WHAT IS NEEDED
Return each line of the items below that contains the string "This".

##### GIVEN DATA #####

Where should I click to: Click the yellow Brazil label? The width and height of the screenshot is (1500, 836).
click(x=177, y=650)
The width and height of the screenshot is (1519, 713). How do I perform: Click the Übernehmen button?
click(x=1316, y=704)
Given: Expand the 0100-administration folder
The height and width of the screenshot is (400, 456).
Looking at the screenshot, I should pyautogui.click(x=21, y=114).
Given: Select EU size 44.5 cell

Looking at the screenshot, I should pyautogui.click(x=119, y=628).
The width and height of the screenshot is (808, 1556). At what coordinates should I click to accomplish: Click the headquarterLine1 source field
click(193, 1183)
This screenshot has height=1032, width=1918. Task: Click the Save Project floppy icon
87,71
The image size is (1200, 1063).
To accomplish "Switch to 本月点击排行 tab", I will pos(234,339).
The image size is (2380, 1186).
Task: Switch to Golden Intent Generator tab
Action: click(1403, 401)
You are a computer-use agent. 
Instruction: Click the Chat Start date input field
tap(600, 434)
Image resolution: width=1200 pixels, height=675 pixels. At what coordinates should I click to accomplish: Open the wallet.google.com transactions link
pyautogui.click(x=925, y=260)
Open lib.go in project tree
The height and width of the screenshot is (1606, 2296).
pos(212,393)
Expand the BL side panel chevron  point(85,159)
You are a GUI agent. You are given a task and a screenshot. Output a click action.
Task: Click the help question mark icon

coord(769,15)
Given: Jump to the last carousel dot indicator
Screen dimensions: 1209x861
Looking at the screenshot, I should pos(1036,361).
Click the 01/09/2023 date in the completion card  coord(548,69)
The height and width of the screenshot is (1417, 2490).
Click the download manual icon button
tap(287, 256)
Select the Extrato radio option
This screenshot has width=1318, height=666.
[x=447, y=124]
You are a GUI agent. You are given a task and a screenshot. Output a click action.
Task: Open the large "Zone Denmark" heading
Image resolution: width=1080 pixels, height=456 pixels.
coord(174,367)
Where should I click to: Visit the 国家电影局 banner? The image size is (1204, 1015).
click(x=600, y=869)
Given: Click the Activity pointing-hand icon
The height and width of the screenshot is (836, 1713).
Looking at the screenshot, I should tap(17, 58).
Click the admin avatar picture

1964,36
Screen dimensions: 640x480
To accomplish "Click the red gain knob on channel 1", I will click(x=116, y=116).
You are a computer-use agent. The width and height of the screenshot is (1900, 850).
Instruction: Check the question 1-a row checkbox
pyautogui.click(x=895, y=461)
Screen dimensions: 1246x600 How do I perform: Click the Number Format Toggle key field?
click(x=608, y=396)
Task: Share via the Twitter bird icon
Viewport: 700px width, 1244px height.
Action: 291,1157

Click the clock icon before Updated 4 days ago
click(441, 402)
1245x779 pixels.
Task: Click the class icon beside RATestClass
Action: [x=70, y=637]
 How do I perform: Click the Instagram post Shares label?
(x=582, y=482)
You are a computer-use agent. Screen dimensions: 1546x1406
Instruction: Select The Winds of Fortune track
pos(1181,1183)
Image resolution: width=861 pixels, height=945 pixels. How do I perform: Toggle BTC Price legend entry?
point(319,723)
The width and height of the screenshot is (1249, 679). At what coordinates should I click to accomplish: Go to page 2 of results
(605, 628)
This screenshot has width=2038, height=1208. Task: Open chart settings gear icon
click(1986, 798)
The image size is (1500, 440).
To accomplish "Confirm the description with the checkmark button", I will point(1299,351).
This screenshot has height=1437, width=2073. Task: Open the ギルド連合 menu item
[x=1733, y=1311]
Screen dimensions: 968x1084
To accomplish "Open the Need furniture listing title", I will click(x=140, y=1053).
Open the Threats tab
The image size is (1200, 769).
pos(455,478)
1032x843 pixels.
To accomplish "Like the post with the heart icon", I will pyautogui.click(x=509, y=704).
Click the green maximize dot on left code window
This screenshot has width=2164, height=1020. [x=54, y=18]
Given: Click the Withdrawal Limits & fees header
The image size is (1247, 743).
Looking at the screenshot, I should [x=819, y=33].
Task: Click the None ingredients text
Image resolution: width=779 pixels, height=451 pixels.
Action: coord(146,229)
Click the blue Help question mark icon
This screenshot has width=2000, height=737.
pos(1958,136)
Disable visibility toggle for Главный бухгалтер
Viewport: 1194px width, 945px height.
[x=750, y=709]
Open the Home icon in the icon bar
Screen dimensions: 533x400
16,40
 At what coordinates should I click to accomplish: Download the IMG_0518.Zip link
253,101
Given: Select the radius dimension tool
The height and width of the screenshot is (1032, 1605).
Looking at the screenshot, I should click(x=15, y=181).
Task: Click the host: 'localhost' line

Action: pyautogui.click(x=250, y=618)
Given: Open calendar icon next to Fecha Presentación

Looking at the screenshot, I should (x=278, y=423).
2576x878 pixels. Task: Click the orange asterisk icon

#####

CORRECT RESPONSE
This screenshot has height=1032, width=1918. Task: Click the Save Project floppy icon
This screenshot has width=1318, height=666.
This screenshot has width=2038, height=1208. Task: Open chart settings gear icon
This screenshot has height=1437, width=2073. Task: Open the ギルド連合 menu item
This screenshot has width=2164, height=1020. [x=54, y=18]
This screenshot has width=2000, height=737.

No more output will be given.